Excerpt from the dataset
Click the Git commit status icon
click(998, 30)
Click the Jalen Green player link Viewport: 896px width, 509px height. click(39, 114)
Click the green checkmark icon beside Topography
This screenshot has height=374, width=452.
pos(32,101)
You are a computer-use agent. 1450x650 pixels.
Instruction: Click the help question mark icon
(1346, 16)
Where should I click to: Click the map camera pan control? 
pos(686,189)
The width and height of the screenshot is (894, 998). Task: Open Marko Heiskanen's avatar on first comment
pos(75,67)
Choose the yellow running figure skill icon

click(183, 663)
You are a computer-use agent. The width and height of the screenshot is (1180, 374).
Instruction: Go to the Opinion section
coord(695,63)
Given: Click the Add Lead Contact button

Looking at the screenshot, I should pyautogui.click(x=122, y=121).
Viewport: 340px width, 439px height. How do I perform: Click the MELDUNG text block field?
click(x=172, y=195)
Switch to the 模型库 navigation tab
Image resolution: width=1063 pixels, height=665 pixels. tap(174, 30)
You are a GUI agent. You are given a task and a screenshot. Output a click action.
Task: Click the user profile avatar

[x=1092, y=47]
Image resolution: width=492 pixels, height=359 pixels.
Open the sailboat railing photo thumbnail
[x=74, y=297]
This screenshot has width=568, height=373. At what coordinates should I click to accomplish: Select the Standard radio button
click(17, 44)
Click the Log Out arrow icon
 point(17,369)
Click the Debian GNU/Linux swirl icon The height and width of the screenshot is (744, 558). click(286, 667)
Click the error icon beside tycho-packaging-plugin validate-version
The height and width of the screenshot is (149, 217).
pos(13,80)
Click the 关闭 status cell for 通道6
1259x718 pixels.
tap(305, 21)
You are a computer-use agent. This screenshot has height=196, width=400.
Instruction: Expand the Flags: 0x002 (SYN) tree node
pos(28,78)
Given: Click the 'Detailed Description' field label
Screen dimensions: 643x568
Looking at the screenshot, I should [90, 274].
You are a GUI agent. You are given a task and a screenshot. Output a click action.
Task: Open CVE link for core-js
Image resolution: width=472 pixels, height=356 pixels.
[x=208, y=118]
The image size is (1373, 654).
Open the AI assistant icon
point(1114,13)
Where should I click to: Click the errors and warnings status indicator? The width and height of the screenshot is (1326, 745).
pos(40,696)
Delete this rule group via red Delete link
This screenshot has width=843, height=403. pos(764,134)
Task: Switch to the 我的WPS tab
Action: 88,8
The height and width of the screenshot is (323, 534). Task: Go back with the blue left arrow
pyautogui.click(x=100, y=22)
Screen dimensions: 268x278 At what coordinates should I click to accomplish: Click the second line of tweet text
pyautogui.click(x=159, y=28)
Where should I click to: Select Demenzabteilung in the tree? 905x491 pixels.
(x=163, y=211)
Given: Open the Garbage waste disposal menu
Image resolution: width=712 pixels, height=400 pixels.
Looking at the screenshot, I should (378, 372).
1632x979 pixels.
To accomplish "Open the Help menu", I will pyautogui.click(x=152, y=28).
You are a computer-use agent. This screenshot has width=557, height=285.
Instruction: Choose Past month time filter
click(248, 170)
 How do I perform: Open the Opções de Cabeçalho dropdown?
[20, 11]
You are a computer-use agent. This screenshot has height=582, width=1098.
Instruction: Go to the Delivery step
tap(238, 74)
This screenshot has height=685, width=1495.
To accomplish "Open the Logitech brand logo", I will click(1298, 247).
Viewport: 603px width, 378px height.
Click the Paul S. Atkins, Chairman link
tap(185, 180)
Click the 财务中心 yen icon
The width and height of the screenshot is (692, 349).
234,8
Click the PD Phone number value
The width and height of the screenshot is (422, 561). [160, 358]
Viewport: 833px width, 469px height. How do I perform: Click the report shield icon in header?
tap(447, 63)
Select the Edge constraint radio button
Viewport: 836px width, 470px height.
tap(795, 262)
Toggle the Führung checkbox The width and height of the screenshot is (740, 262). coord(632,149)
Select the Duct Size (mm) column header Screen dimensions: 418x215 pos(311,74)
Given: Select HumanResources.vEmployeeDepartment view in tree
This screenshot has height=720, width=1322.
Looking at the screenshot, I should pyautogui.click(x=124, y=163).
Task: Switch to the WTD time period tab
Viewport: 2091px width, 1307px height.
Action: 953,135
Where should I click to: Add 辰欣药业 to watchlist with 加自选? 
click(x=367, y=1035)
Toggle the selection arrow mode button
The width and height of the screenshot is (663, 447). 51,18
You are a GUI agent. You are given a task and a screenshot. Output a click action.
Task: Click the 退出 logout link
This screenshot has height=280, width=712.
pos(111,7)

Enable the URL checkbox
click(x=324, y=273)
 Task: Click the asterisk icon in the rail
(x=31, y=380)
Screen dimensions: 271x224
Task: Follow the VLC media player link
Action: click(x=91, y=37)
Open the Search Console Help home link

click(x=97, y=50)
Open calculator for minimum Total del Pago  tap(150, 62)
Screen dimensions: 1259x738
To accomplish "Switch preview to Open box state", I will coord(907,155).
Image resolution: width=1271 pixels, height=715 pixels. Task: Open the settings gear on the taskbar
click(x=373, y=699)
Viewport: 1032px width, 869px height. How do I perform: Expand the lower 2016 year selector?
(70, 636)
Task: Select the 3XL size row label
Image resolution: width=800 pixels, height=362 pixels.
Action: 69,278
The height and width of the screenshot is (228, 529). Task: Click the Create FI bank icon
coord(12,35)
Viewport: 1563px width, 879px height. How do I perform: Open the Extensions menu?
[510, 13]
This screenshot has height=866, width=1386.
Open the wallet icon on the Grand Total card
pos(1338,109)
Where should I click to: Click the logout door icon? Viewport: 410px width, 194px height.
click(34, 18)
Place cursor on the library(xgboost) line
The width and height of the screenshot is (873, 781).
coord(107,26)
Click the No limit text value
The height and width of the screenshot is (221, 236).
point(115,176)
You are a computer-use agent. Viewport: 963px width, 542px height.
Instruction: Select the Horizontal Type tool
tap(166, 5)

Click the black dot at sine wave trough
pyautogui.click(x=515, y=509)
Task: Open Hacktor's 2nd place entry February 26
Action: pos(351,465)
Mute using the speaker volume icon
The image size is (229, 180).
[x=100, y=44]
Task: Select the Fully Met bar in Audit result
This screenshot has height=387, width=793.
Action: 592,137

● Written instruction
Pull out each line of the data above that contains the string "Toggle", matching case.

● Finished answer
Toggle the Führung checkbox The width and height of the screenshot is (740, 262). coord(632,149)
Toggle the selection arrow mode button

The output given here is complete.